Take the line containing "Instruction: Select 'Just" and every line after it to the end of the records, and copy them exactly, leaving out pictures.

[Opening Available data section]

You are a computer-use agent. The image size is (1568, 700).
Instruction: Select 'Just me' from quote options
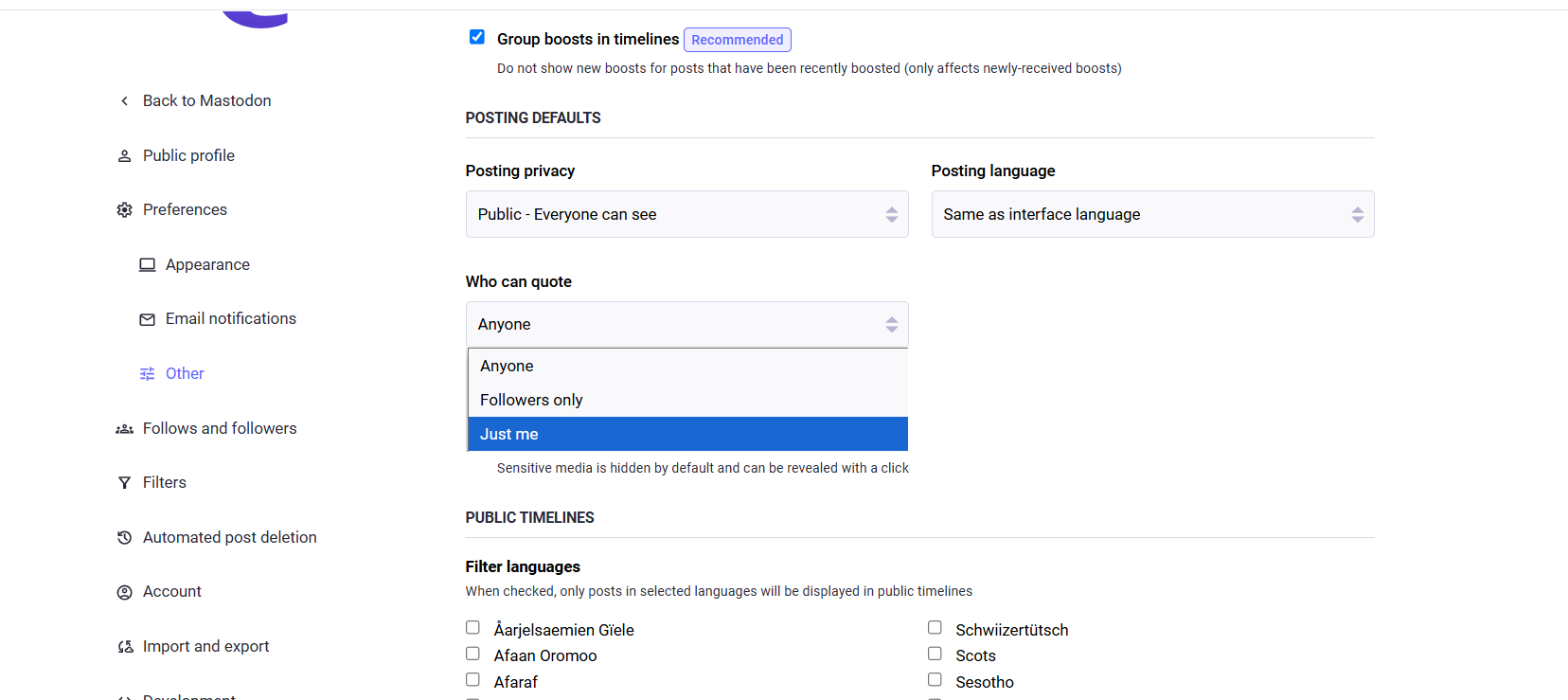coord(686,434)
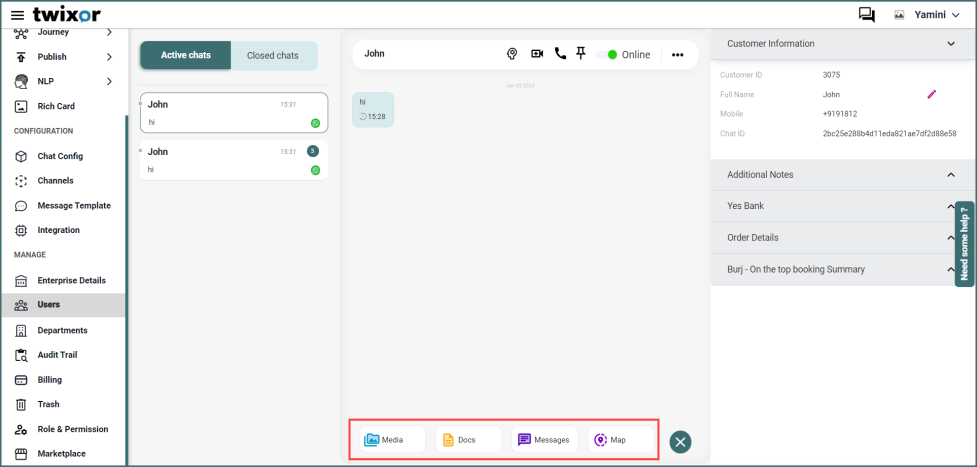Click the hamburger menu icon
Image resolution: width=977 pixels, height=467 pixels.
17,15
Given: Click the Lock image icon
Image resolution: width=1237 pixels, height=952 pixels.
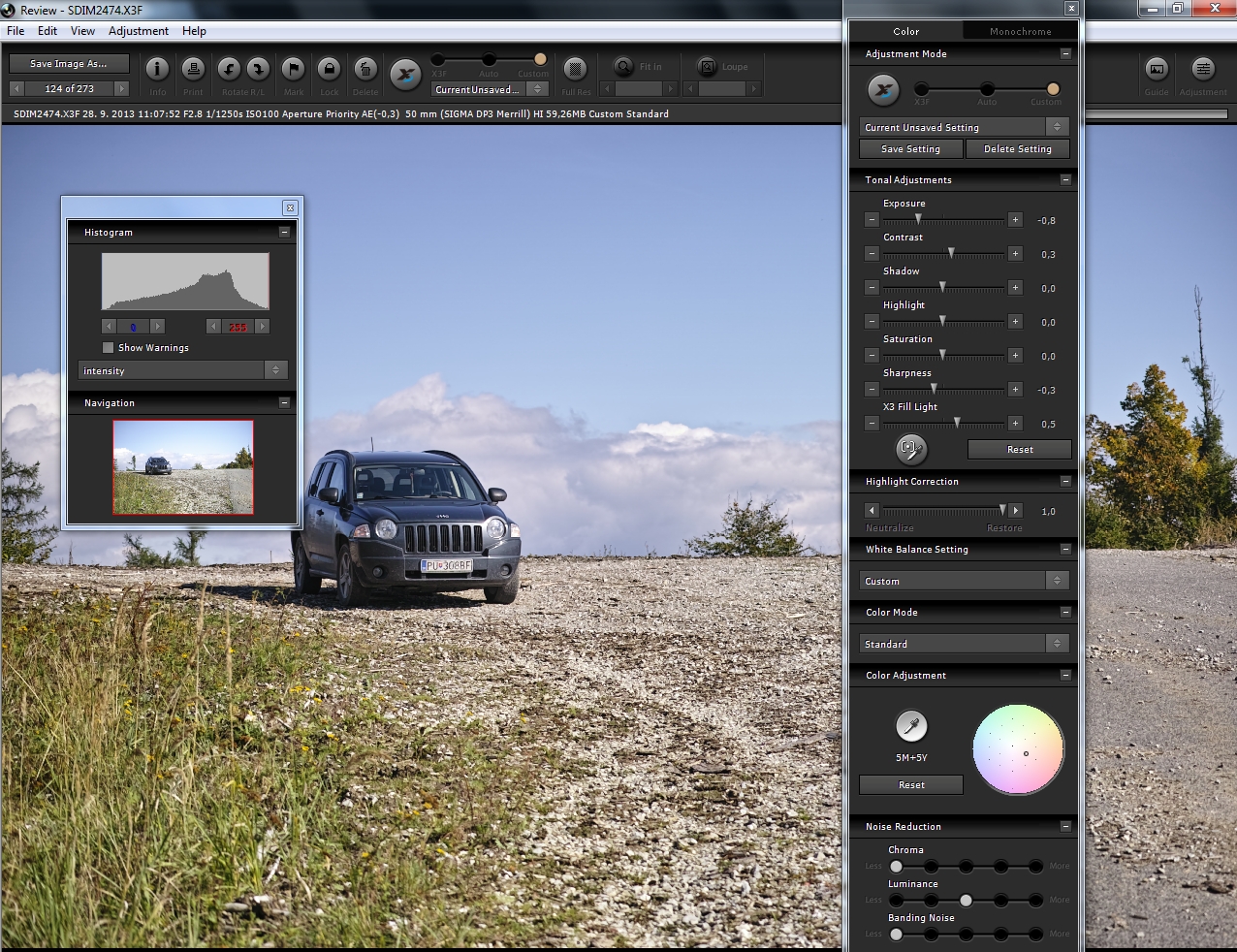Looking at the screenshot, I should click(x=329, y=70).
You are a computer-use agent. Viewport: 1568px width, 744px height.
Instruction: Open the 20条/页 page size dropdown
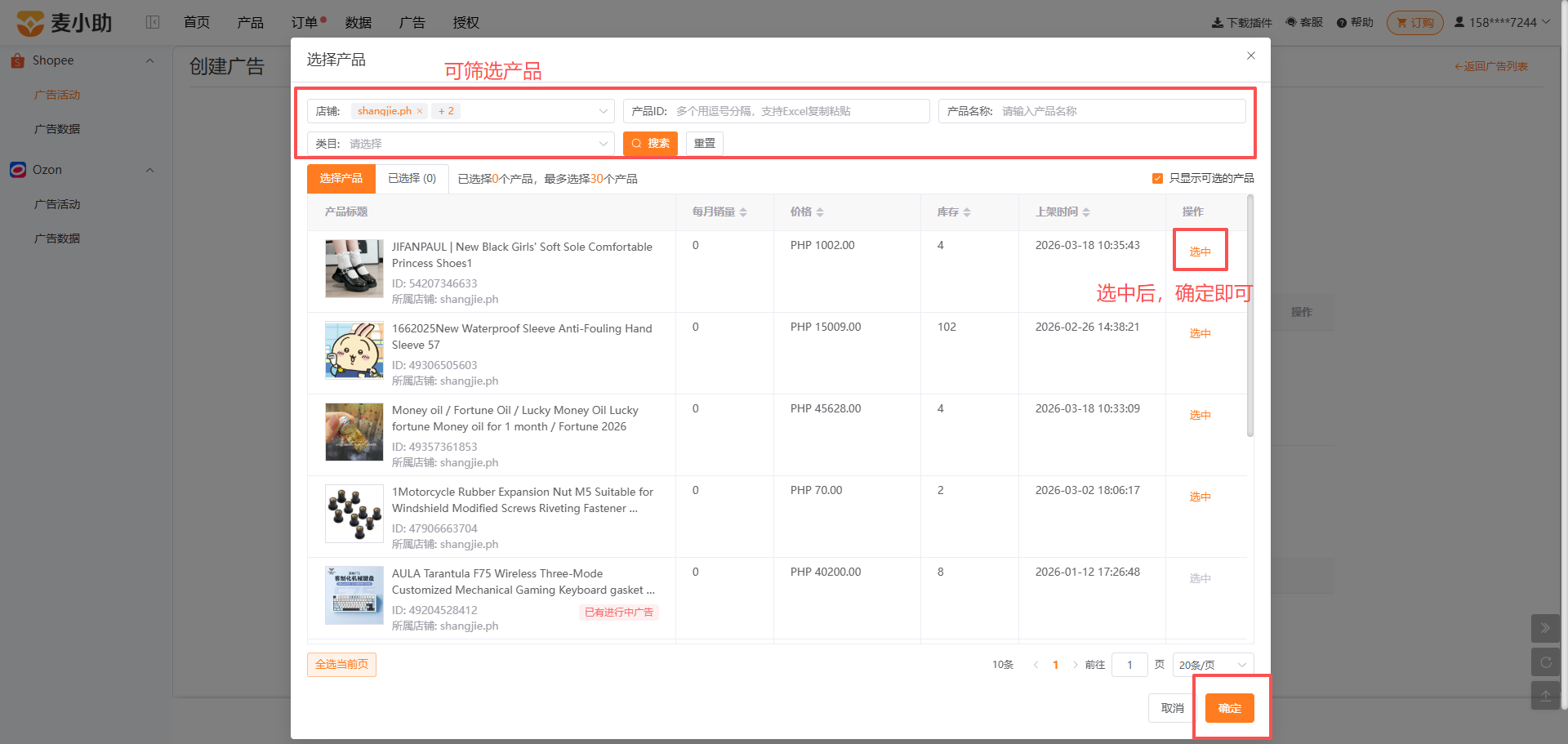click(1213, 665)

[Closing Available data section]

**Answer for the task:**
Instruction: Select 'Just me' from quote options
coord(686,434)
Click the hamburger menu icon
Image resolution: width=977 pixels, height=467 pixels.
17,15
Given: Click the Lock image icon
Image resolution: width=1237 pixels, height=952 pixels.
Looking at the screenshot, I should click(x=329, y=70).
You are a computer-use agent. Viewport: 1568px width, 744px height.
Instruction: Open the 20条/页 page size dropdown
click(1213, 665)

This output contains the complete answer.